§ **SET TASK**
Can you return every one of the records below word for word, line by line?

Entries for locating text and elements
──────────────────────────────

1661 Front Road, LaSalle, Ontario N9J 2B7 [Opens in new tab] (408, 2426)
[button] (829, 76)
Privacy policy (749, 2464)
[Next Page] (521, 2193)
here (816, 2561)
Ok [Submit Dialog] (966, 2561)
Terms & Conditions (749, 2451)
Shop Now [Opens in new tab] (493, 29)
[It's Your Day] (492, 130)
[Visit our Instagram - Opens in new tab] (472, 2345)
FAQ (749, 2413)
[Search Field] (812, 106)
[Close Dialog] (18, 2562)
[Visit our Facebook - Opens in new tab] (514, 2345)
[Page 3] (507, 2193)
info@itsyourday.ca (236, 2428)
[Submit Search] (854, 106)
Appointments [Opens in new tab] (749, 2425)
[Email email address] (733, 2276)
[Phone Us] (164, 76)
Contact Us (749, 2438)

──────────────────────────────

§ **WORKED SOLUTION**
1661 Front Road, LaSalle, Ontario N9J 2B7 [Opens in new tab] (408, 2426)
[button] (829, 76)
Privacy policy (749, 2464)
[Next Page] (521, 2193)
here (816, 2561)
Ok [Submit Dialog] (966, 2561)
Terms & Conditions (749, 2451)
Shop Now [Opens in new tab] (493, 29)
[It's Your Day] (492, 130)
[Visit our Instagram - Opens in new tab] (472, 2345)
FAQ (749, 2413)
[Search Field] (812, 106)
[Close Dialog] (18, 2562)
[Visit our Facebook - Opens in new tab] (514, 2345)
[Page 3] (507, 2193)
info@itsyourday.ca (236, 2428)
[Submit Search] (854, 106)
Appointments [Opens in new tab] (749, 2425)
[Email email address] (733, 2276)
[Phone Us] (164, 76)
Contact Us (749, 2438)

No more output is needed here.